I want to experiement with making my own instruments, not trying to tune them to perfect pitch, but to embrace the raw sounds of them.
My final piece for the year is my sand-casted aluminium sculpture. I don’t have two unfortunately, but the last minute venice arrangements left me with no time to make it.
I was influenced by Camille Norment and the way she explores the relationship between a material and sound; also linking to my constellation practice into the rejection of ocularcentricism in favour of using our full sensorium. I wanted to create a piece where it’s physical presence was equal to it’s sonic one.
The idea to create an instrument was inspired by Harry Partch. On my art foundation I would make my own instruments from found objects, so revisiting Partch’s work and my own proved very helpful.
I have a collection of found objects I wanted to make into instruments, but due to the time restriction they shall have to wait until next year. I did manage to cast one however:
I really enjoyed the whole casting process and I shall definitely work with it more next year. I think the sonic capabilities of alumium are hugely varied, and this will be moreso with bronze if I learn to cast that as well.

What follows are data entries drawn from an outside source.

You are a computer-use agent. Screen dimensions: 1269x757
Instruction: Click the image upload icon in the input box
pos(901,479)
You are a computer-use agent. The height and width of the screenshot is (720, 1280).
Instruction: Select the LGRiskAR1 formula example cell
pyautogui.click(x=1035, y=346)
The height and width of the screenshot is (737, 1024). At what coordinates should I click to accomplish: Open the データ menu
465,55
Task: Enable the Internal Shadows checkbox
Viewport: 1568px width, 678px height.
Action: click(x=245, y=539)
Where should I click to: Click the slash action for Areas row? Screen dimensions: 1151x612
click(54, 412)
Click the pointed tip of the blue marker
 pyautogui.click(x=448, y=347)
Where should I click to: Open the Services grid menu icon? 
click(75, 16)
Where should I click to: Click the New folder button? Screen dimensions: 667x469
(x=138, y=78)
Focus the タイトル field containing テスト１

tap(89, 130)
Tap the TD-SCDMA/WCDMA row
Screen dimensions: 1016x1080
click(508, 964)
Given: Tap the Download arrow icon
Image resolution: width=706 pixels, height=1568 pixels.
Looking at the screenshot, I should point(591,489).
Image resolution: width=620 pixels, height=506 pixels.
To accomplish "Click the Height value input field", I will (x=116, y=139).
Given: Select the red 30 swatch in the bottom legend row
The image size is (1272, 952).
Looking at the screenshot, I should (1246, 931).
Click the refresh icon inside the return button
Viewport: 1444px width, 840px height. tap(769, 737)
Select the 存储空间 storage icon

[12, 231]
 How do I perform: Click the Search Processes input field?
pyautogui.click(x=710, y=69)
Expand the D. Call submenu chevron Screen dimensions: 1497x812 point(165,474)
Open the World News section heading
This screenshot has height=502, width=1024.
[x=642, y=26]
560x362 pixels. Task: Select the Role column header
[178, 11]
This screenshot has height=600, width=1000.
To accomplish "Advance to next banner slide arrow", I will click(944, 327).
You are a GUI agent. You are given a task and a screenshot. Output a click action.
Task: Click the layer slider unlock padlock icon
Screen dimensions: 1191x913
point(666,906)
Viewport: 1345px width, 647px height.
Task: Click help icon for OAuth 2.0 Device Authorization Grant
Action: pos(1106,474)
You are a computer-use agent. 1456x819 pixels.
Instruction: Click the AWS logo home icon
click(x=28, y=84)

I think the object itself is a good size – it sits in the palm of your hand well. The polystyrene finish is both a positive and a negative. It looks messy and irregular, but this gives it a wider variety of sounds.
For my other final piece I wanted to create a sound installation from the recordings of the instrument. Over the summer I will do this and maybe create a piece for it.
None of my subject work relates to ‘inside out’, but I only started to make work I enjoyed and felt inspired by once I abandoned the theme. After fmp on foundation I find it very difficult to stick to briefs. It felt like if I related it to inside out it would be a cop out and ruin the concept and effect, so I went my own way.